WASHINGTON — One current and one former employee of a District of Columbia Whole Foods store filed a federal class-action lawsuit Tuesday against the grocery chain, alleging that the company cheated them out of bonuses.

Last week, Whole Foods said that nine managers at stores in Maryland, Virginia and the District were fired for gaming the chain’s “gainsharing” program, which awards bonuses to employees whose departments come in under budget. Whole Foods didn’t explain the nature of the manipulation or say which locations were affected, saying only that the incident was under investigation and isolated to a small number of its 457 stores.

Now, in a lawsuit filed in U.S. District Court for the District of Columbia, a current and a former employee of the Whole Foods location on P Street in northwest Washington say that the chain “engaged in a nationwide scheme to strip hard-working employees of earned bonuses in order to maximize their own profit.”

Under gainsharing, the suit alleges, employees of departments that come in under budget are supposed to share in surpluses, but Whole Foods avoided paying by shifting labor costs to other departments.

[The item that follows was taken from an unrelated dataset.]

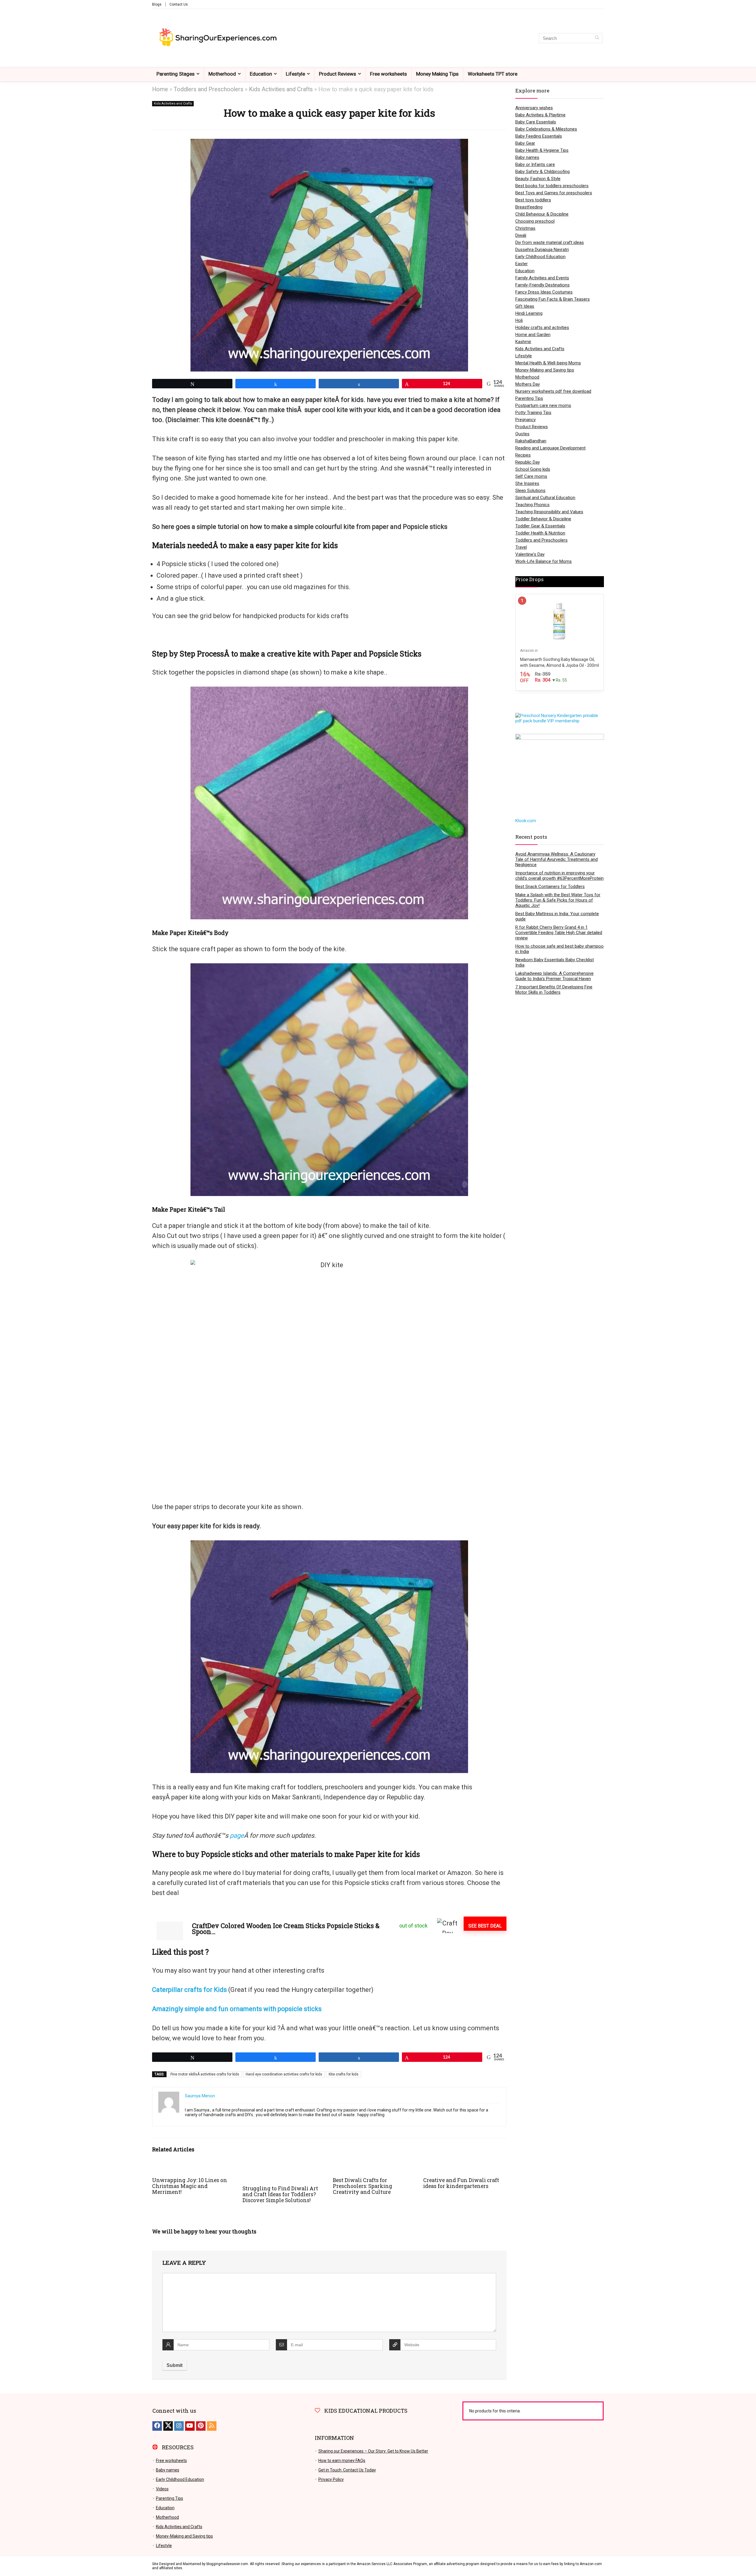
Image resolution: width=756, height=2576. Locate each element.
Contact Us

The chain also created “fast teams” – employees that “float from one department to another” – and “shifted labor costs among departments without properly accounting for it,” the suit says.

A spokeswoman for Austin-based Whole Foods said the company is investigating the allegations.

The suit also claims that the shifts in labor were made around the country with knowledge of executives, and that “at least twenty thousand (potentially many more) past and present employees” were affected.

“It is believed that this is a nationwide practice,” the suit says.